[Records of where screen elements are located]
-- BEGIN --

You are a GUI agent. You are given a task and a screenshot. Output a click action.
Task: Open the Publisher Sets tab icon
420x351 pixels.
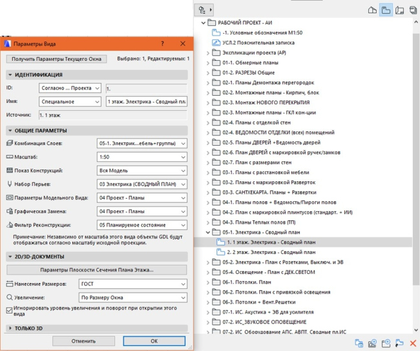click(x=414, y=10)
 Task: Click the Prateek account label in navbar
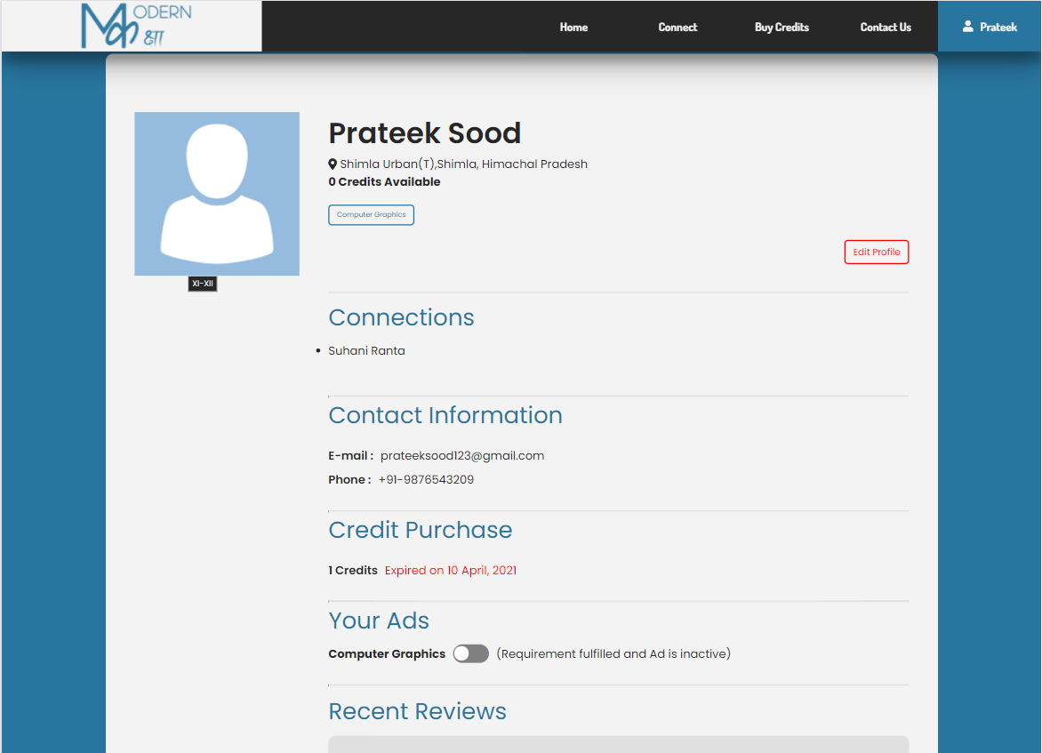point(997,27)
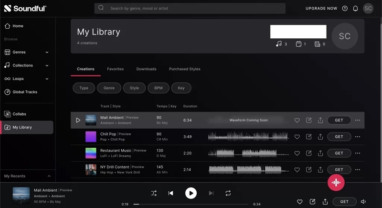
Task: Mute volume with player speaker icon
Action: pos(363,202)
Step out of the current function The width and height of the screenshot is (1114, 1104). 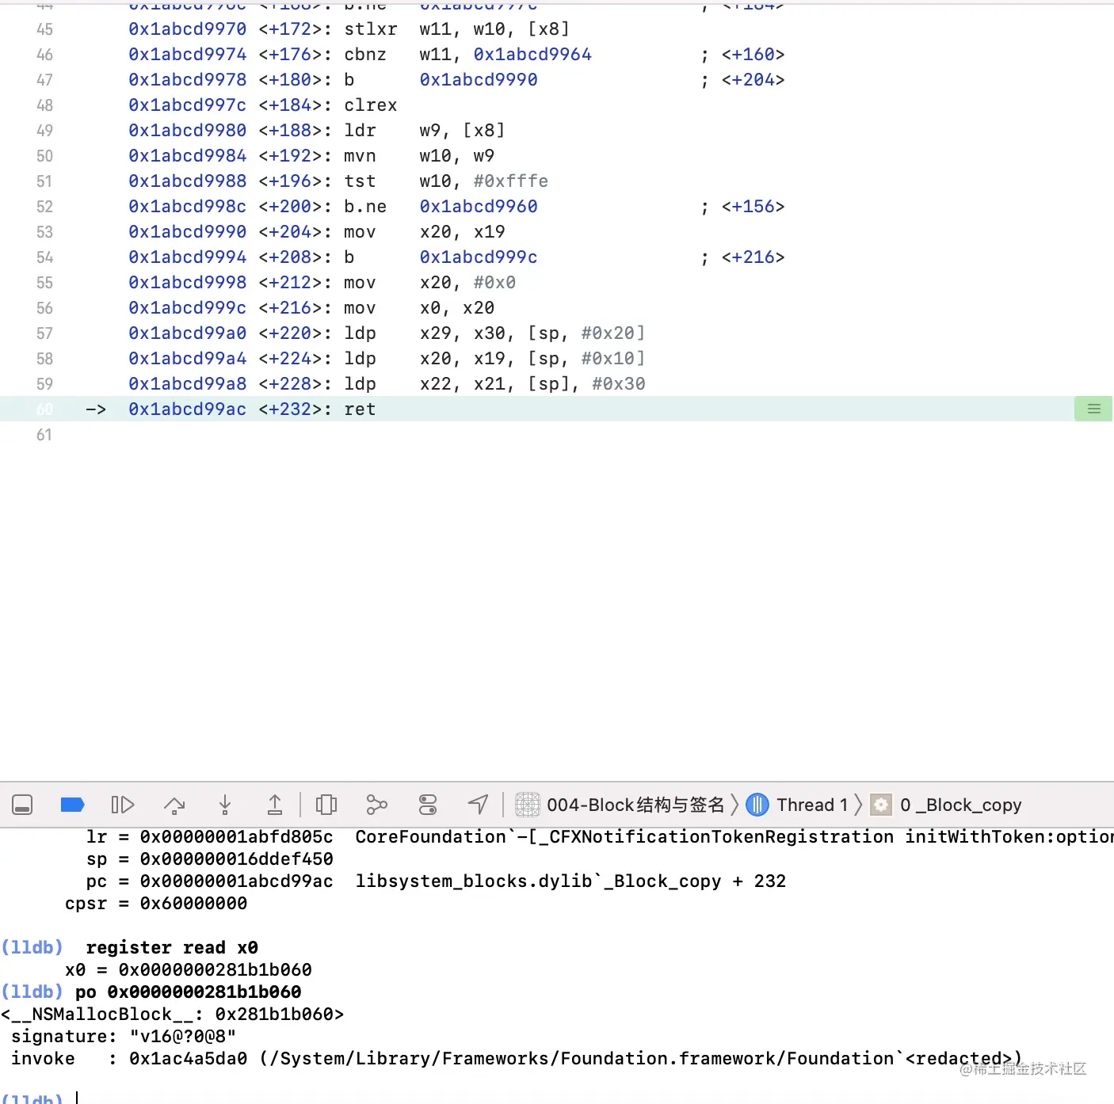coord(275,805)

-- END --

Pull out every line of the items above that contains the string "icon", and copy each one unchanged.

Task: Open the Publisher Sets tab icon
Task: Mute volume with player speaker icon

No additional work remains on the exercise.